In the aftermath of Britain’s referendum vote to leave the European Union, Brexit’s loudest advocates scurried from public view and the political establishment descended into a caustic battle for control. Emerging from the melee was Theresa May, who has a reputation for consistency, if little else. But the UK doesn’t need a caretaker in these uncertain and turbulent times. It needs bold and innovative leadership.
One person has quietly stepped up into the role: Canadian Mark Carney, the governor of the Bank of England. Carney acted quickly to stem the panic from Brexit. Now he can and should do more. The list of challenges is daunting: prevent a recession from becoming a depression, preserve London’s preeminence as a financial capital, jump-start entrepreneurship, and make the economy work for everyone, not just a few. In normal circumstances, a central bank would take on one or two of these.
These are exceptional circumstances. Now is Carney’s moment to chart a new path for a more prosperous and dynamic United Kingdom. To do so, he must continue to embrace financial technology (fintech) and hasten the bank’s implementation of the blockchain—the vast, globally-distributed ledger in which anyone anywhere can move, store, and manage any kind of asset, from money and securities to intellectual property and votes, securely and privately without a trusted intermediary like a bank or government. Blockchain is the first digital medium for value, just as the internet was the first for information.
On June 16th, the Bank of England quietly published Carney’s Mansion House speech, the bank’s most important. In it, he laid out an ambitious vision for how fintech and blockchain could transform the global financial system and UK economy. He argued, “For everyone, fintech may deliver a more inclusive financial system, domestically and globally; with people better connected, more informed, and increasingly empowered.”
Carney also announced the bank was piloting a central bank digital currency project. With a “Britcoin,” the Bank of England could better defend against crises like Brexit, prevent financial crimes, encourage honest competition, foster innovation and financial inclusion, and boost growth.

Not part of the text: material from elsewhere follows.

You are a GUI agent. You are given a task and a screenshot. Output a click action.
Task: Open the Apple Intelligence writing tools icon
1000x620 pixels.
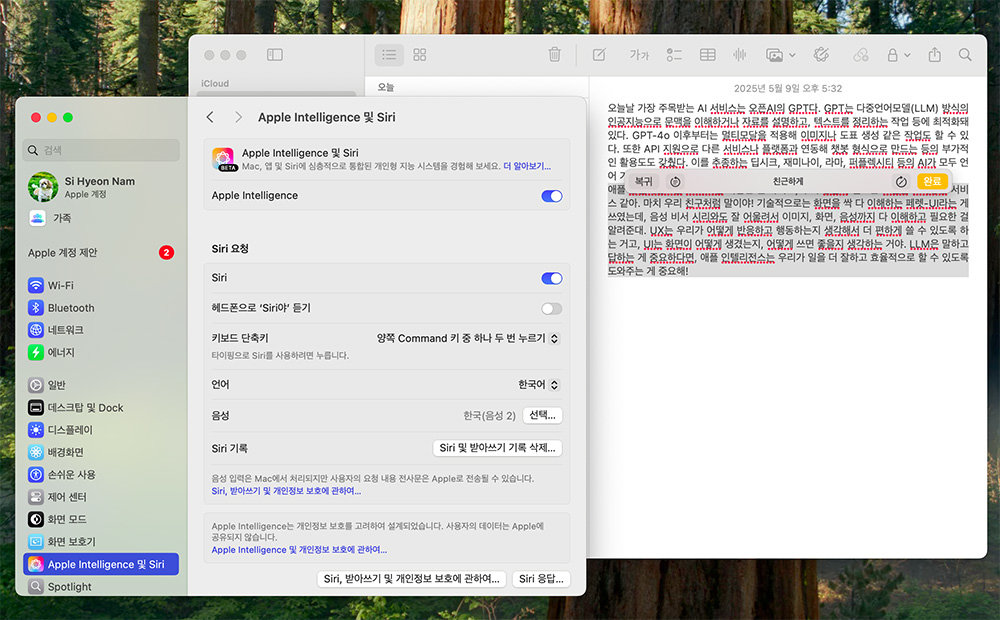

In a more recent paper published July 20, 2016, the Bank of England said replacing 30% of the currency in circulation with a central bank digital currency would “permanently raise GDP by as much as 3%” and “substantially improve the central bank’s ability to stabilize the business cycle.”
Carney is not the first central banker to suggest a central bank digital currency. The Bank of Canada recently announced a digital Canadian dollar pilot, in partnership with Canada’s biggest banks and the blockchain innovation firm, R3. As early as 2013, Ben Bernanke said that blockchains could “promote a faster, more secure, and more efficient payment system.”
Blockchain promises to improve the three critical roles of central banks. First, they manage monetary policy by setting interest rates and controlling the money supply. Second, they maintain financial stability by acting as the lender of last resort and as the banker for governments and other banks in the system. Finally, they often share the burden of regulating the financial system and economy.
Let’s start with financial stability. In his Mansion House speech, Carney said fintech “has the potential to affect monetary policy transmission, the safety and soundness of the firms we supervise, the resilience of the financial system, and the nature of shocks that it might face.” According to Carolyn Wilkins, deputy governor of the Bank of Canada, a central bank digital currency would empower central banks to respond more quickly to systemic shock, gauge the efficacy of monetary decisions, and add transparency to financial markets.
What about central banks as regulators and watchdogs? The traceability and immutability of blockchain technology would improve systemic stability. Armed with perfect information, regulators could use “a lighter touch,” as Jesse McWaters of the World Economic Forum argues. Blockchain innovations like so-called triple-entry accounting, where a third time-stamped entry (alongside debits and credits) gets posted to a blockchain, would give regulators the 20/20 vision they need to manage risk and prevent wrongdoing.
How could blockchain transform monetary policy? Consider a hypothetical: In the wake of the next calamity (say an Italian banking crisis), Mr. Carney decides to cut benchmark rates to give the economy a boost. Today, a central bank must wait days, weeks, even months to see results. Carney argued that, with fintech and blockchain,
[…] big data techniques could tell us about the state of the economy more accurately and promptly. Forecast performance could improve, akin to the forecast improvements that better measurement of atmospheric conditions has, over time, delivered for meteorologists.
So we won’t need a weatherman to know which way the wind blows.
Carney has done much to seed this fintech and blockchain revolution; now he is in an extraordinary position to lead it. He cannot do it alone. The private sector, civil society, and others must also embrace this technology. Recently, the House of Lords convened a group of leading blockchain stakeholders, including deputy governor Dr. Ben Broadbent and industry leaders like Blythe Masters, CEO of the blockchain company Digital Asset Holdings. Other central banks must also step up. Wilkins agreed: “The Bank of Canada must work with other central banks on understanding this technology and what it means.”
Deeper collaboration and decisive action—not white papers—will bring about change. To paraphrase Winston Churchill: never let a good currency crisis go to waste.